Fue en su reencuentro del 58, poco antes de los paseos por las calles empedradas que inmortalizó Robert Descharnes con su cámara, cuando Duchamp le regaló a Dalí una Boîte en valise que incluía 68 reproducciones en miniatura de su obra pictórica y escultórica y una dedicatoria. La maleta portable, que contiene réplicas diminutas de La fuente, Aire de París (un cilindro con 50 cc de aire de la capital francesa), la Mona Lisa con la inscripción L.H.O.O.Q. (“ella tiene el culo caliente”), que para el catalán era “el epitafio de la pintura moderna”, y Pliant … de voyage (la funda de una máquina de escribir Underwood), se exhibe en el Teatro-Museo de Figueras junto a piezas de Fortuny y El Greco y Cien mil vírgenes virtuales reflejadas por un número indeterminado de espejos cibernéticos ‘Étant donnés’, que Dalí realizó en 1974 en homenaje a su amigo.

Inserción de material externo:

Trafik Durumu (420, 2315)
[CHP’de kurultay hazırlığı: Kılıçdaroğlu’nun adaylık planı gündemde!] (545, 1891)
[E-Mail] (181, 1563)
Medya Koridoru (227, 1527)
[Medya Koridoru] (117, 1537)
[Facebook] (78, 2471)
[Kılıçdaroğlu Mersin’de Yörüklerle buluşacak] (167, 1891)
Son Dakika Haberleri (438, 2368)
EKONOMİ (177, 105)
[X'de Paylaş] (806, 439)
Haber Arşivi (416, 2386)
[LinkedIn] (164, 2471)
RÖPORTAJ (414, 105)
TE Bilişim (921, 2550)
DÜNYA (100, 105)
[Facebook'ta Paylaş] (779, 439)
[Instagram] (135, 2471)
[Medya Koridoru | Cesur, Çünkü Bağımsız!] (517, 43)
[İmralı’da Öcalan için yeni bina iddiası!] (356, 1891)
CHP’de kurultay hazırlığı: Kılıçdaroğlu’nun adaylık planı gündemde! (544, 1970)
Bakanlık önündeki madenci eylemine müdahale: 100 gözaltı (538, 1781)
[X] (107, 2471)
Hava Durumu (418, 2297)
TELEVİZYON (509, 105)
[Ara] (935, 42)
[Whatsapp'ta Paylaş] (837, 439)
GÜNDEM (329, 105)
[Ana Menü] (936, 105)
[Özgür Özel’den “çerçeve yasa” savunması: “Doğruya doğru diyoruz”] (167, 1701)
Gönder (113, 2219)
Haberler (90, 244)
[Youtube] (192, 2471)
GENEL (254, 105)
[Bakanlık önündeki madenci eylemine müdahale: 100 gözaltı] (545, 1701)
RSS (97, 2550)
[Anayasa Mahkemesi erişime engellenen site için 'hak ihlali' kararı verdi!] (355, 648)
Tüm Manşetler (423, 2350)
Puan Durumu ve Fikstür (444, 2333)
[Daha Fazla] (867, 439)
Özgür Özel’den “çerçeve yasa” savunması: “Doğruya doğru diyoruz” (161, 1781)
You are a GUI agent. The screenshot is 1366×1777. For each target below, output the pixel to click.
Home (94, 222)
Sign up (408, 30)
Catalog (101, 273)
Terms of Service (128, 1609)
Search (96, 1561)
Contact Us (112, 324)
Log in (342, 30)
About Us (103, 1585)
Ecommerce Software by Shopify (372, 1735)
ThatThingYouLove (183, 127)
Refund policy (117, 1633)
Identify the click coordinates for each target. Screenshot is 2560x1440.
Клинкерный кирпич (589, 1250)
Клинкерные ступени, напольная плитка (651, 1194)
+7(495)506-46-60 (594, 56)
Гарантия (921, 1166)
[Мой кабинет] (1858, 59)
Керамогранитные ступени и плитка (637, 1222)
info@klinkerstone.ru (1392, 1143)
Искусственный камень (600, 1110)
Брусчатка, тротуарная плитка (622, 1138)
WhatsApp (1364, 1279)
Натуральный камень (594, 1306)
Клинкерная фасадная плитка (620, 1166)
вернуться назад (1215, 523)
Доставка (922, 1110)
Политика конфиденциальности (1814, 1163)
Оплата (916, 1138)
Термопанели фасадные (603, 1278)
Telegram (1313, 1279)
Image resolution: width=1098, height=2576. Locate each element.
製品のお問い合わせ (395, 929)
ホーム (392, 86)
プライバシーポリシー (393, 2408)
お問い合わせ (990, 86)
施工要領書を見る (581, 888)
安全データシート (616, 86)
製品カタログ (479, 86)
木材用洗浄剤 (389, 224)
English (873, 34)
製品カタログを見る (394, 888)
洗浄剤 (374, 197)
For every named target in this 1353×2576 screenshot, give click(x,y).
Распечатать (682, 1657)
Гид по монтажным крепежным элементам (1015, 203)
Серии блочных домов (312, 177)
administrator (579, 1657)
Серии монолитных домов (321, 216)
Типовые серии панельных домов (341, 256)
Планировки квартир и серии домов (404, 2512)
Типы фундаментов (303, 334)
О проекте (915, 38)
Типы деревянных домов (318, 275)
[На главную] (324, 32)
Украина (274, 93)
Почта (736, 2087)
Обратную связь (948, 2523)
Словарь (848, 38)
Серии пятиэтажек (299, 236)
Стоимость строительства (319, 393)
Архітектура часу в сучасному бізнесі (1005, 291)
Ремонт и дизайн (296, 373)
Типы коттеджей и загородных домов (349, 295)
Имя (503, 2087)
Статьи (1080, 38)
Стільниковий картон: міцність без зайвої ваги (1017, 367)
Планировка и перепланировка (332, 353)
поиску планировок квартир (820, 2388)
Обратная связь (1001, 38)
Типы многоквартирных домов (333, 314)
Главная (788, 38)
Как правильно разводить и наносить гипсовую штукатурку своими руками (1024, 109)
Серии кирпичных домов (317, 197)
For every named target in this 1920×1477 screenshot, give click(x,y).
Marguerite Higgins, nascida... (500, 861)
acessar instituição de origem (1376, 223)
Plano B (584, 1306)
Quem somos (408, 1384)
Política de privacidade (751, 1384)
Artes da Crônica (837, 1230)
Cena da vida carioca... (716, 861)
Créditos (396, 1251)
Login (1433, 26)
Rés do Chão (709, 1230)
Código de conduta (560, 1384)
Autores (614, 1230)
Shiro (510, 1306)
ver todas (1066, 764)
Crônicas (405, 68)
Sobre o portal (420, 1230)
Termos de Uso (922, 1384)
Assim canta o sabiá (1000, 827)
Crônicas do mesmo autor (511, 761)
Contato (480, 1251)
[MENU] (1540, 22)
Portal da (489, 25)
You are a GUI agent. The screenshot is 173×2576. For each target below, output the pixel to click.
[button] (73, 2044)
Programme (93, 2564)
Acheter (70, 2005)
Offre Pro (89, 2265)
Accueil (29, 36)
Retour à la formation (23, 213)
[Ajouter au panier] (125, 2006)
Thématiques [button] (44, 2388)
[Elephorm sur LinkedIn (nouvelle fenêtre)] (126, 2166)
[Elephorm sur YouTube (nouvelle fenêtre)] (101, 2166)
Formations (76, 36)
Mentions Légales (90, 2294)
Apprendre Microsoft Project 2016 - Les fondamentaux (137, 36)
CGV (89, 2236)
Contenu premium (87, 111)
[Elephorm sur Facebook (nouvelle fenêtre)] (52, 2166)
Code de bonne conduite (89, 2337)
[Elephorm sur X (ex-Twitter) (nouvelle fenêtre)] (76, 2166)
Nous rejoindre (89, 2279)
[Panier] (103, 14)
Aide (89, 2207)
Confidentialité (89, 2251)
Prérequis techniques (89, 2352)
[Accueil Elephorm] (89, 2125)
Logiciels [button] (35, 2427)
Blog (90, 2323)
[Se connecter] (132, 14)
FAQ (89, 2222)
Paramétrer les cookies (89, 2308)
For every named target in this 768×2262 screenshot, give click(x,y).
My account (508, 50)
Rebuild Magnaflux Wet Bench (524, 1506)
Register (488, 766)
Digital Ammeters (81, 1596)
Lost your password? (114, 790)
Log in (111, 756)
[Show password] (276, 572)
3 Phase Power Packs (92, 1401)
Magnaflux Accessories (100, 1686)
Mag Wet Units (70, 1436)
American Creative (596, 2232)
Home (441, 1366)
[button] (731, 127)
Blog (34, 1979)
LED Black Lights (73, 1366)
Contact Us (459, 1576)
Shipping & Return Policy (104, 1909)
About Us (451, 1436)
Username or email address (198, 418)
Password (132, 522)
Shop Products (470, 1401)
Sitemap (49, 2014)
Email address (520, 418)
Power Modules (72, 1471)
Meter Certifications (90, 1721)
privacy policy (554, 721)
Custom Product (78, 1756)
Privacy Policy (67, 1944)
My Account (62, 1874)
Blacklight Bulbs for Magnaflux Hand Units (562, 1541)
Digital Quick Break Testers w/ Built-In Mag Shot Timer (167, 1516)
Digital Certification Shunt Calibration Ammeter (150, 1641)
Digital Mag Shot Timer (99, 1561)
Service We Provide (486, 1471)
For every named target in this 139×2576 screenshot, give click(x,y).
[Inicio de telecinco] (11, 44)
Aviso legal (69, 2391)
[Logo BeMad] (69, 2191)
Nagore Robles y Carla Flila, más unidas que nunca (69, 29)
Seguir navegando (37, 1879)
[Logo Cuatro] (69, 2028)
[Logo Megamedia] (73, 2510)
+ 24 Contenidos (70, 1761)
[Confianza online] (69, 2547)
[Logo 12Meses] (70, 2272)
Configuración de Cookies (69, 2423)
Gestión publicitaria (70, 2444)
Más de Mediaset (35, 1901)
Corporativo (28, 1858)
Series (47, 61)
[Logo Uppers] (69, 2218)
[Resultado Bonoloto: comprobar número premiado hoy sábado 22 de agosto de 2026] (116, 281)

Duchamp no llegó a conocer este gran ready-made de Gerona porque murió seis años antes de su fundación sin saber lo que pensarían de él en el futuro (“Me preguntas qué es lo que he conseguido”, le dijo a un periodista. “No lo sé. (…) Me da igual. He vivido lo que quería y como quería”). Este amante del absurdo, que consideraba sus primeros trabajos como la cicatriz de una herida sana, intentó hacer de su existencia una obra de arte y lo logró. Cuando su pintura abandonó el lienzo, su vida se convirtió en un enorme tableau vivant.